Wilson v. State, 88-2533

Citation548 So.2d 874,14 Fla. L. Weekly 2172
Decision Date13 September 1989
Docket NumberNo. 88-2533,88-2533
Parties14 Fla. L. Weekly 2172 Eddie Roger WILSON, Appellant, v. STATE of Florida, Appellee.
CourtCourt of Appeal of Florida (US)

Michael E. Allen, Public Defender, and Kathleen Stover, Asst. Public Defender, for appellant.

Robert A. Butterworth, Atty. Gen., and John M. Koenig, Jr., Asst. Atty. Gen., for appellee.

ERVIN, Judge.

Appellant, Eddie Roger Wilson, seeks review of the upward departure sentences which were imposed following his convictions for two counts of lewd and lascivious assault on his stepdaughter, arguing that the reasons given therefor are invalid. We find two of the three reasons given to be valid and affirm under Albritton v. State, 476 So.2d 158 (Fla.1985).

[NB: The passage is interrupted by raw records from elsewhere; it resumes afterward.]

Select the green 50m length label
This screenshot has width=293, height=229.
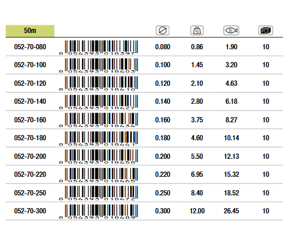click(x=30, y=31)
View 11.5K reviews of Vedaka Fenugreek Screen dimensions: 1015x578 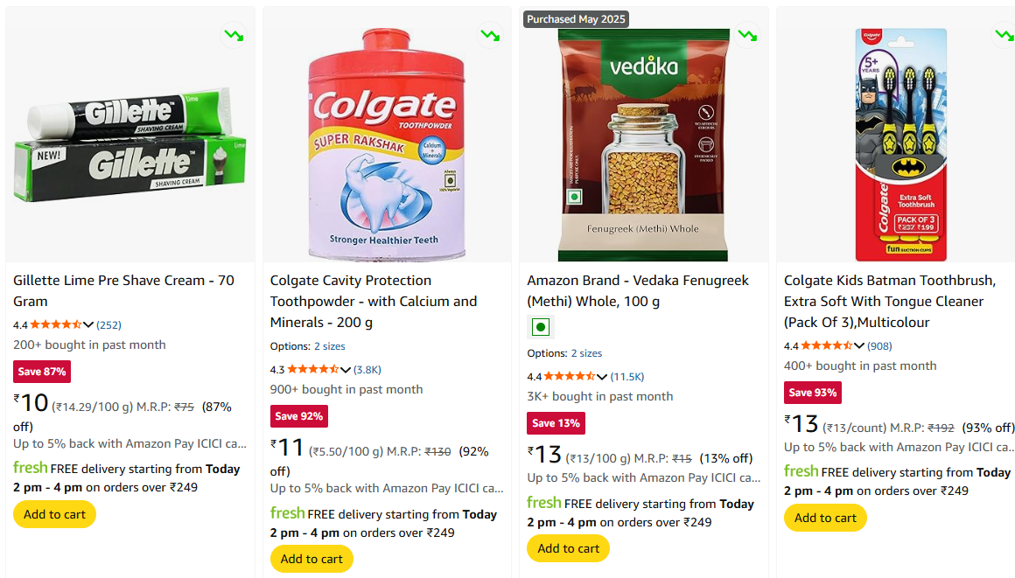[627, 376]
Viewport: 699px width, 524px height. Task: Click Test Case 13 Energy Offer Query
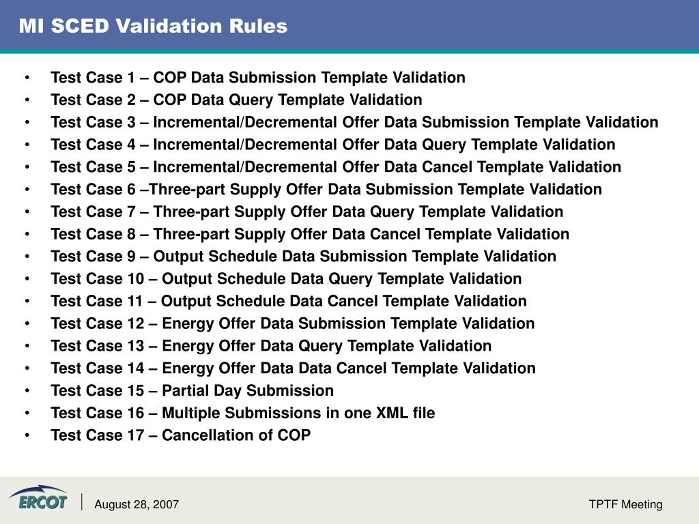[271, 346]

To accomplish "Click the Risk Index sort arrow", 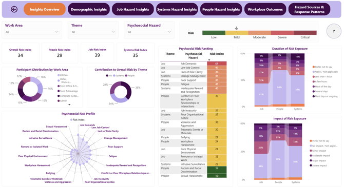I will pos(209,60).
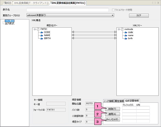Select the BIRTH item icon in 項目名ツリー

[42, 38]
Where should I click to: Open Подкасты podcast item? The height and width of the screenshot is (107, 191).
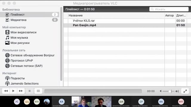[15, 78]
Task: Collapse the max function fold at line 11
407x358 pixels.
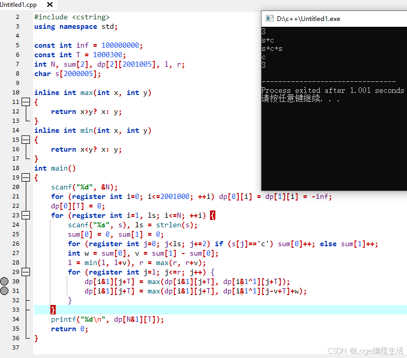Action: pos(25,102)
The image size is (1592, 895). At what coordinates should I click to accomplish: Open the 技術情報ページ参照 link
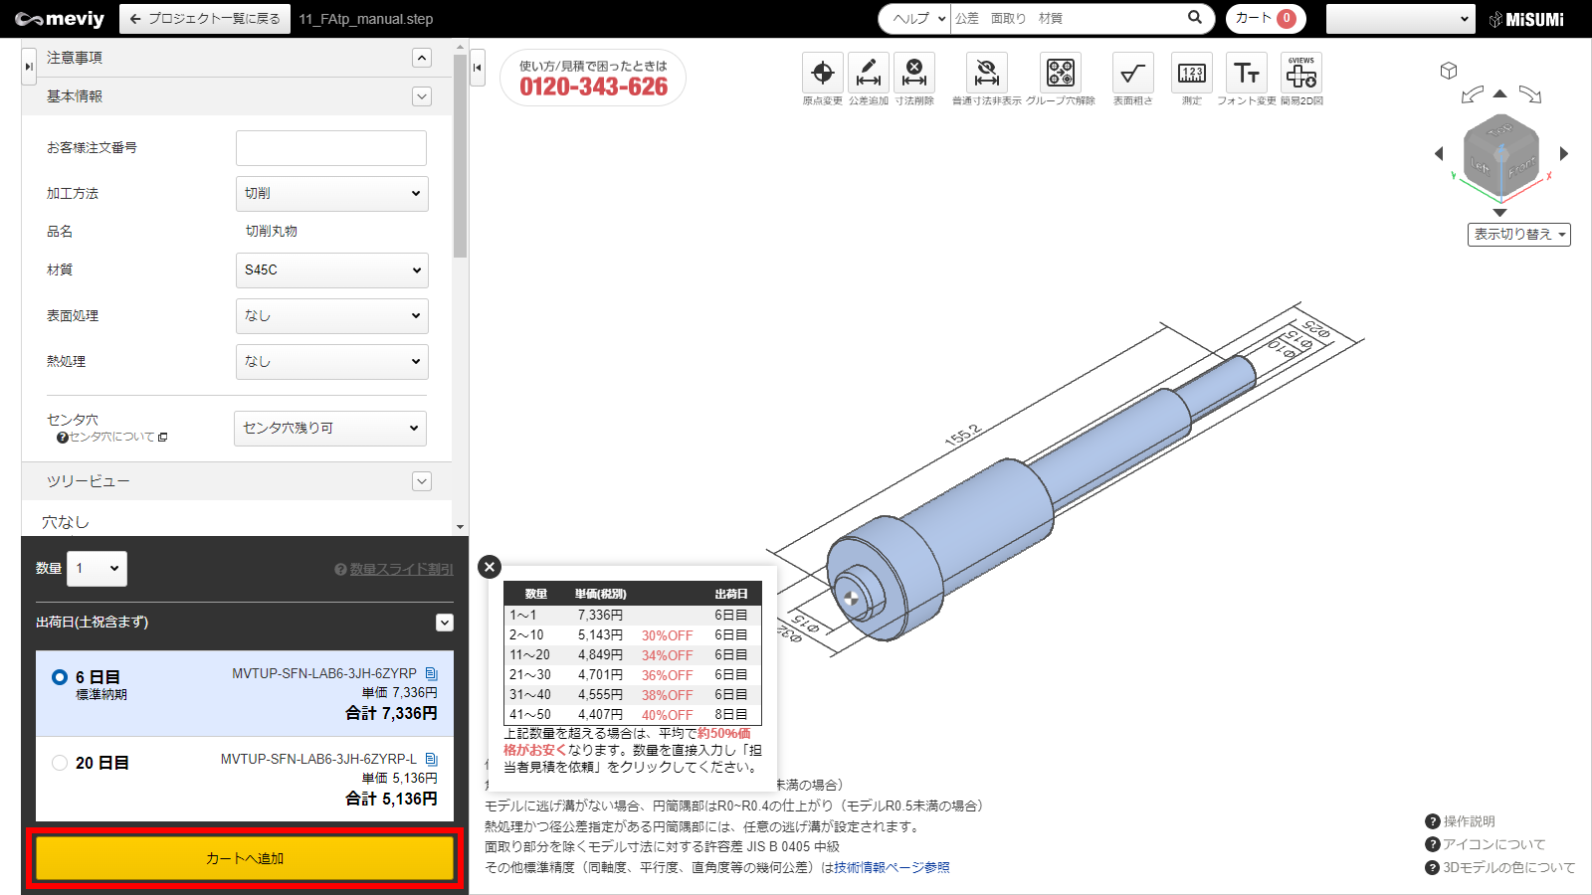[892, 867]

Appellant was originally charged with two counts of lewd and lascivious assault on a child under 16 years of age, second degree felonies, and one count of sexual battery on a child under age 12, a life felony. As a result of a plea bargain, the life felony was nolle prossed and appellant entered nolo contendere pleas to the two lewd and lascivious assault counts. The recommended sentence under the guidelines was 5 1/2 to 7 years' incarceration. The trial court, however, imposed upward departure sentences consisting of a sentence of 15 years' incarceration for the first count and a sentence of 10 years' incarceration followed by 5 years' probation on the second count. The trial court gave the following written reasons to support the departure sentence:

1. The victim in this case is the defendant's stepdaughter, who suffers from mild mental retardation, and by virtue thereof she was in a particularly vulnerable position because of the trust she placed in the defendant. Hawkins v. State, 522 So.2d 488 (Fla. 1st DCA 1988).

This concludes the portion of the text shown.